When you get overwhelmed, stressed out, and stuck in your head, here’s a quick grounding technique to calm you down. Learn how to mindfully yawn for instant relief. This is a mindfulness practice for the real world!

It’s that time of year again. You know the drill. There’s a million things to do and not enough time to do a fraction of them. It becomes apparent that we lack the bandwidth to support life’s demands. This is when we can make a conscious choice to slow down.

Taking even just a few seconds to ground ourselves can help us feel less stressed. Pressing pause on rushing gives us a chance to remember our priorities (hello, happiness?) and live more intentionally. This is a way to practice mindfulness – being present, without judgment, in the moment – in the real world.

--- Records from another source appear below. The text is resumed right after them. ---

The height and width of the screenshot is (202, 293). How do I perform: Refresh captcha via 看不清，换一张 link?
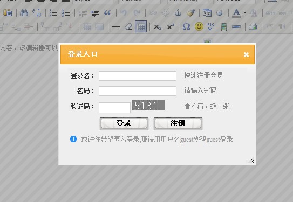coord(207,106)
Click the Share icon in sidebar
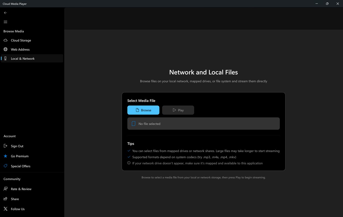The width and height of the screenshot is (343, 217). point(5,199)
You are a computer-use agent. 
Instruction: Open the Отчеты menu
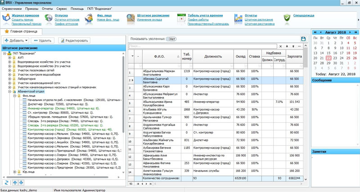pyautogui.click(x=47, y=9)
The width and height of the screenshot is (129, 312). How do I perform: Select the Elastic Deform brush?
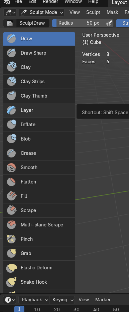(x=39, y=268)
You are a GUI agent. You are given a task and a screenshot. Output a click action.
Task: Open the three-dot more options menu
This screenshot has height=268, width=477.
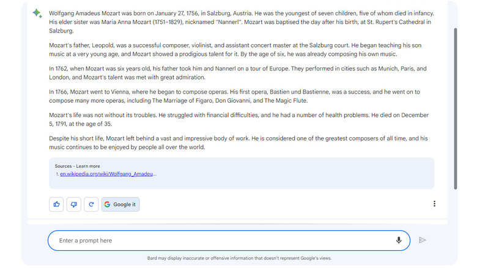[x=434, y=204]
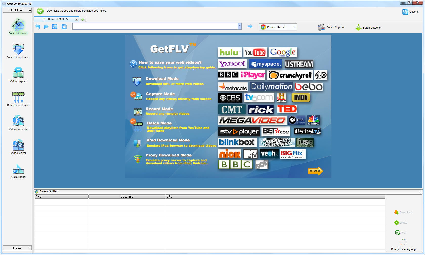
Task: Refresh the current browser page
Action: (x=54, y=27)
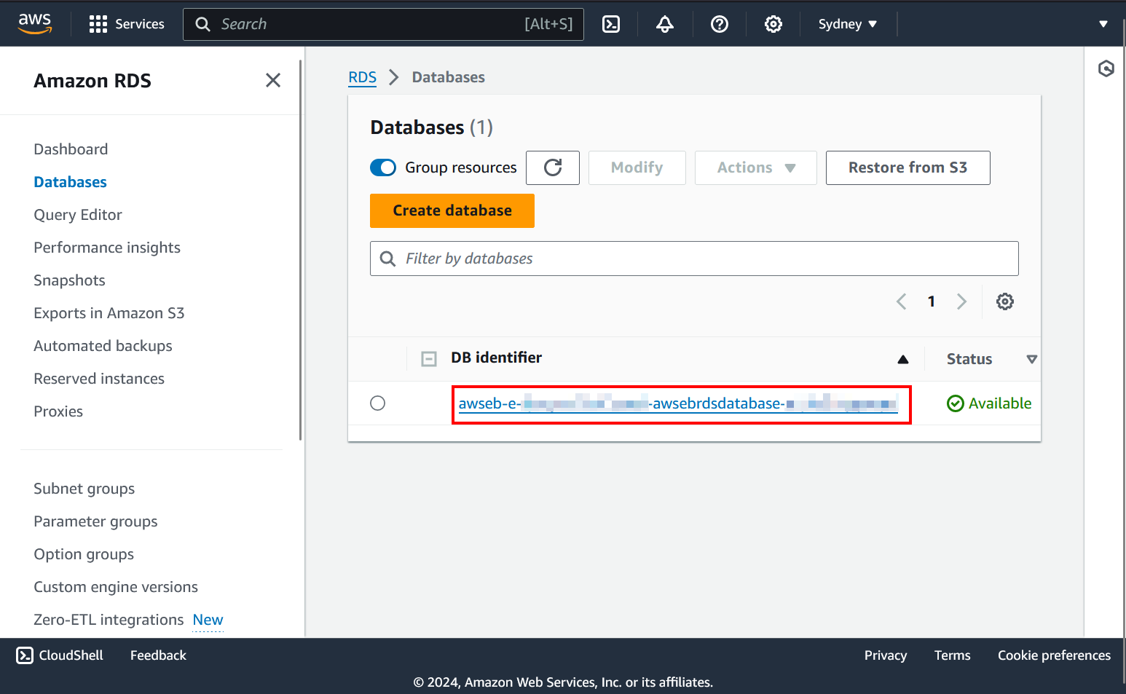Select the database row radio button
Screen dimensions: 1126x694
coord(377,403)

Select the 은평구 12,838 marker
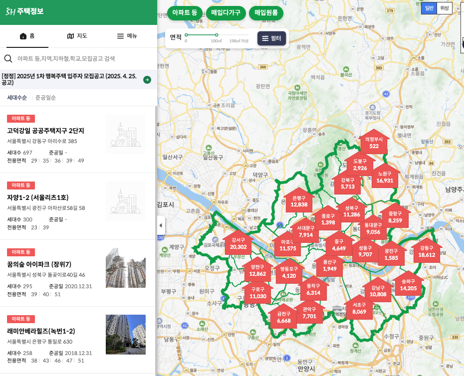(299, 200)
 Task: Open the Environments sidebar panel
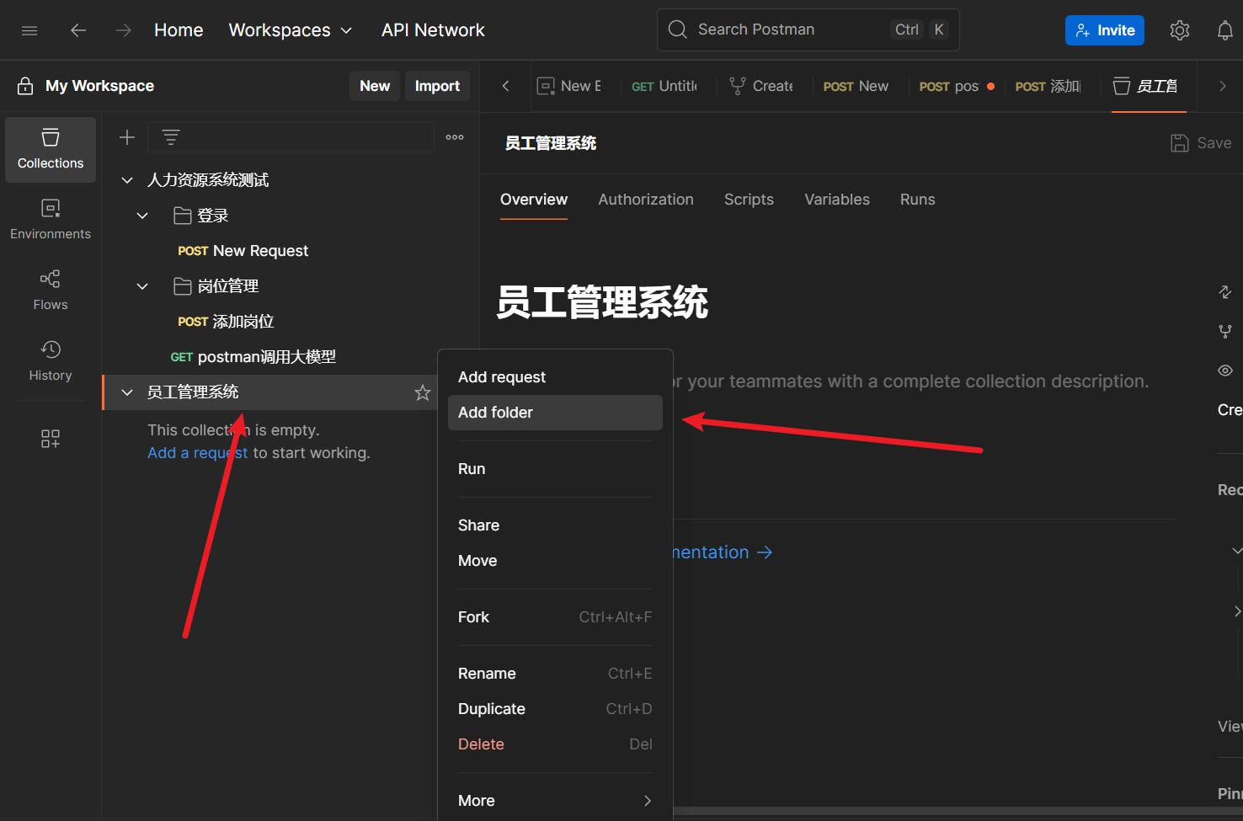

If you’re saying “Yeah, sounds great. But I don’t have time to pause,” this 5-second technique is for you. It’s a quick grounding exercise I read about in a recent Real Simple article on effective communication strategies for holiday conversations.[1]

Mark Robert Waldman, a neuroscience researcher and popular author, was interviewed about remaining calm and present during uncomfortable conversations. Much of what Waldman teaches revolves around slowing down, key to both effective communication and building resiliency.

My favorite piece of advice on consciously slowing down: yawn mindfully. When you find yourself stressed out, triggered, or stuck in a mental loop, stop, and make yourself yawn.

Here’s how to practice mindful yawning:

  1. Close your eyes.
  2. Yawn slowly.
  3. Pay attention to where you feel your yawn first (jaw, ears, nose, etc.)
  4. Continue to observe. Silently note how the yawn feels as if you are an investigator studying yawning with intense curiosity.
  5. Open your eyes and savor a calmer feeling.

That’s it! It really is that easy. If you can yawn, you can use this quick grounding technique to calm down.

Why does this work?

Yawning is a natural way to increase blood flow to the brain. Even more importantly, it triggers activity in the central executive network, an area associated with present awareness and goals. At the same time, it decreases activity in the default mode network, that area of the brain responsible for rumination and a sense of feeling “stuck in our heads.”

In addition, yawning mindfully redirects our attention to our bodies. Simply put, this practice gets us out of our heads and down into our bodies. Even if just for a few seconds, this can help us pause and reprioritize.

Give it a try this week and let me know how it goes!


[1] Maclin, A. (2022, November). The dish on awkward dinner convos. Real Simple. 73.